The latter question I think depends on how you think it motivates doctors. I think more doctors engage in defensive medicine because they are motivated by making sure they do not miss something with their patients, not because they fear lawsuits. The argument between medical malpractice lawyers and doctors is paradoxical: malpractice lawyers say doctors practice defensive medicine because they love and care about their patients, while doctors argue that doctors (presumably doctors other than the one making the argument) order- with cold blood – tests that they know are bad for a patient, just to save their own skin. To me, this is more ironic than any of the examples that Alanis Morissette gives in that song. (Note: this is not a high bar to clear. Morissette’s song “Ironic” does not adhere to the etymological definition of “ironic” unless it is modified by the word “cosmic.”)

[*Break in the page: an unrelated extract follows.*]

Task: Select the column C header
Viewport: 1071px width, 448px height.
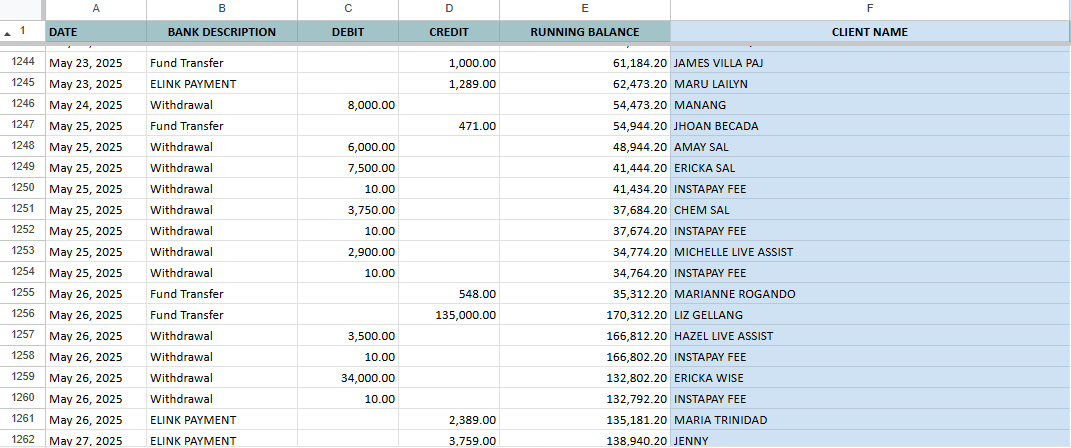Action: pyautogui.click(x=348, y=9)
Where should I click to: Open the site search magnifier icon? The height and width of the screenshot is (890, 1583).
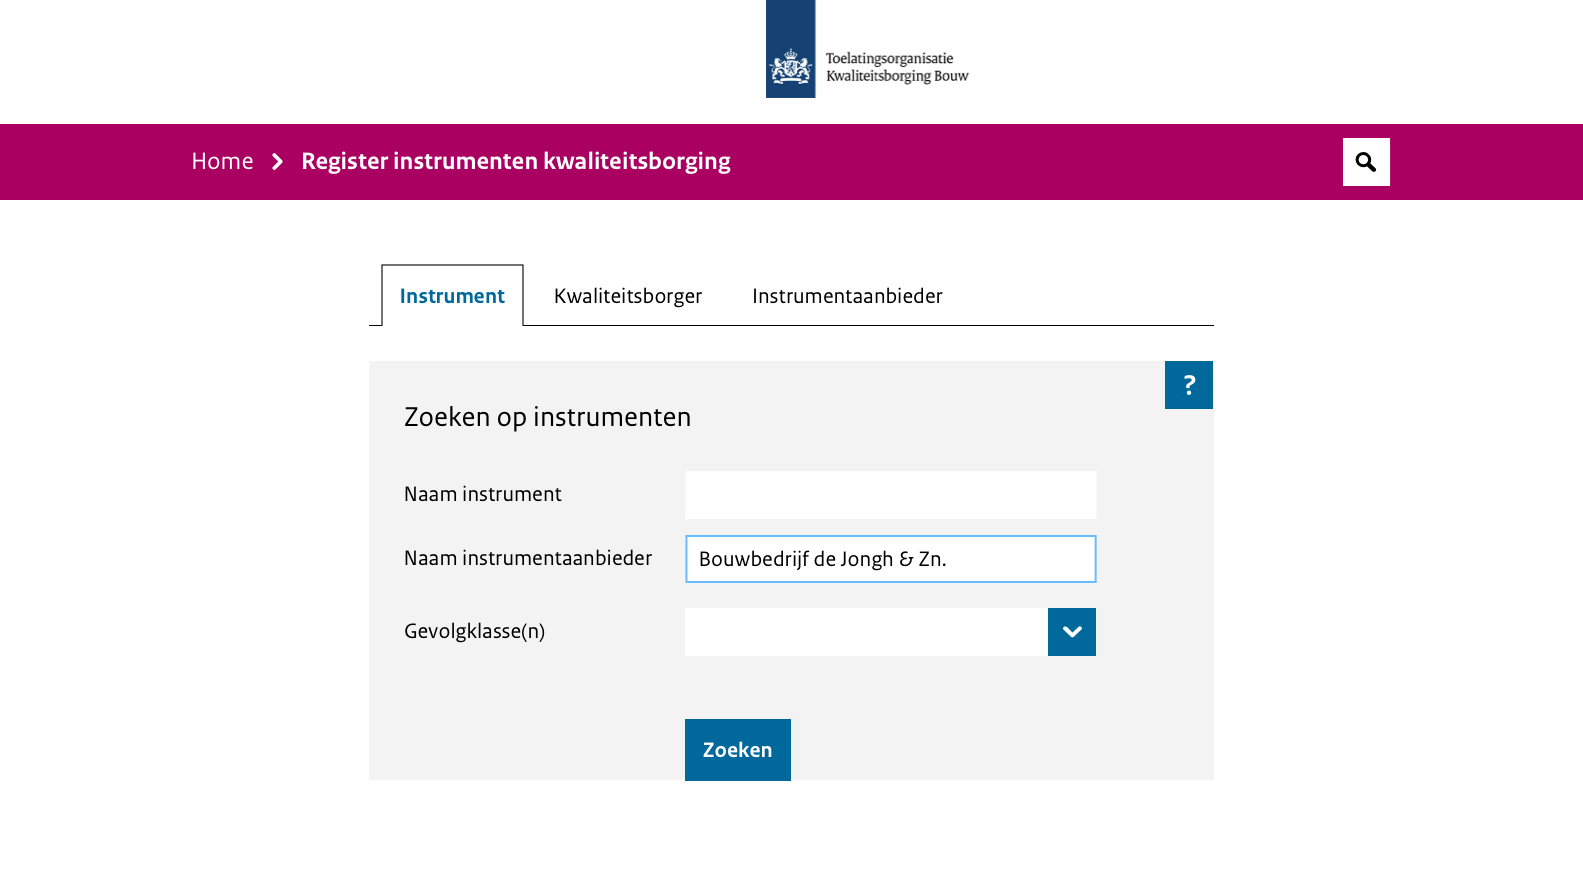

My view has always been that it takes an immoral person to order medical care they think will, on balance, hurt a patient, just to save themselves from a malpractice lawsuit for which the vast majority of doctors have medical insurance. The vast majority of doctors—including those correctly accused of medical malpractice—are good people who will pick their patients over their own liability risk that malpractice insurance covers.